___ Material supplied ___

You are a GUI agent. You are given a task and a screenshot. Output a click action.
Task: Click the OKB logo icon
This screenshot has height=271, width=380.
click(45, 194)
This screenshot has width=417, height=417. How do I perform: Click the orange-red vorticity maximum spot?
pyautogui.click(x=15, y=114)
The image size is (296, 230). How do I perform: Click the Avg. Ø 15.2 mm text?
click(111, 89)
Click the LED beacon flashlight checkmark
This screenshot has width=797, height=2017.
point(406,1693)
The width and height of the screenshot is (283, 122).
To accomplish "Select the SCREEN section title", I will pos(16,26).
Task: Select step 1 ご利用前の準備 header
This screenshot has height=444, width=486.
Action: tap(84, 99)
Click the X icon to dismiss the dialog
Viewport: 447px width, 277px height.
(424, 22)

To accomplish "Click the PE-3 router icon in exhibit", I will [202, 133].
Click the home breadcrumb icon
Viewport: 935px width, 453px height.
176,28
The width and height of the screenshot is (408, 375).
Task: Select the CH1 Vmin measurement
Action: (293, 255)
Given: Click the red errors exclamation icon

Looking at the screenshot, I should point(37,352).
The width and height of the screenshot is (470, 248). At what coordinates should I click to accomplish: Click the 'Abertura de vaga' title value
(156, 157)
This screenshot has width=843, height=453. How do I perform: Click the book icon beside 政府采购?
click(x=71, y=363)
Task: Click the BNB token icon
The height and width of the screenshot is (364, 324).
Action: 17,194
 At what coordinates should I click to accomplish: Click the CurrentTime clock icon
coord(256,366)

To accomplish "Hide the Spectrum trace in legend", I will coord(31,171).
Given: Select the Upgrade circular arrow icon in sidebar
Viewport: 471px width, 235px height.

___

Directions for this task:
Output every record above, exactly as written.

Reply:
You are a GUI agent. You are given a task and a screenshot. Output a click action.
Task: Click the OKB logo icon
This screenshot has height=271, width=380.
click(45, 194)
This screenshot has width=417, height=417. How do I perform: Click the orange-red vorticity maximum spot?
pyautogui.click(x=15, y=114)
The image size is (296, 230). How do I perform: Click the Avg. Ø 15.2 mm text?
click(111, 89)
Click the LED beacon flashlight checkmark
This screenshot has width=797, height=2017.
point(406,1693)
The width and height of the screenshot is (283, 122).
To accomplish "Select the SCREEN section title", I will pos(16,26).
Task: Select step 1 ご利用前の準備 header
This screenshot has height=444, width=486.
Action: tap(84, 99)
Click the X icon to dismiss the dialog
Viewport: 447px width, 277px height.
(424, 22)

To accomplish "Click the PE-3 router icon in exhibit", I will [202, 133].
Click the home breadcrumb icon
Viewport: 935px width, 453px height.
176,28
The width and height of the screenshot is (408, 375).
Task: Select the CH1 Vmin measurement
Action: (293, 255)
Given: Click the red errors exclamation icon

Looking at the screenshot, I should point(37,352).
The width and height of the screenshot is (470, 248). At what coordinates should I click to accomplish: Click the 'Abertura de vaga' title value
(156, 157)
This screenshot has width=843, height=453. How do I perform: Click the book icon beside 政府采购?
click(x=71, y=363)
Task: Click the BNB token icon
The height and width of the screenshot is (364, 324).
Action: 17,194
 At what coordinates should I click to accomplish: Click the CurrentTime clock icon
coord(256,366)

To accomplish "Hide the Spectrum trace in legend", I will coord(31,171).
Given: Select the Upgrade circular arrow icon in sidebar
Viewport: 471px width, 235px height.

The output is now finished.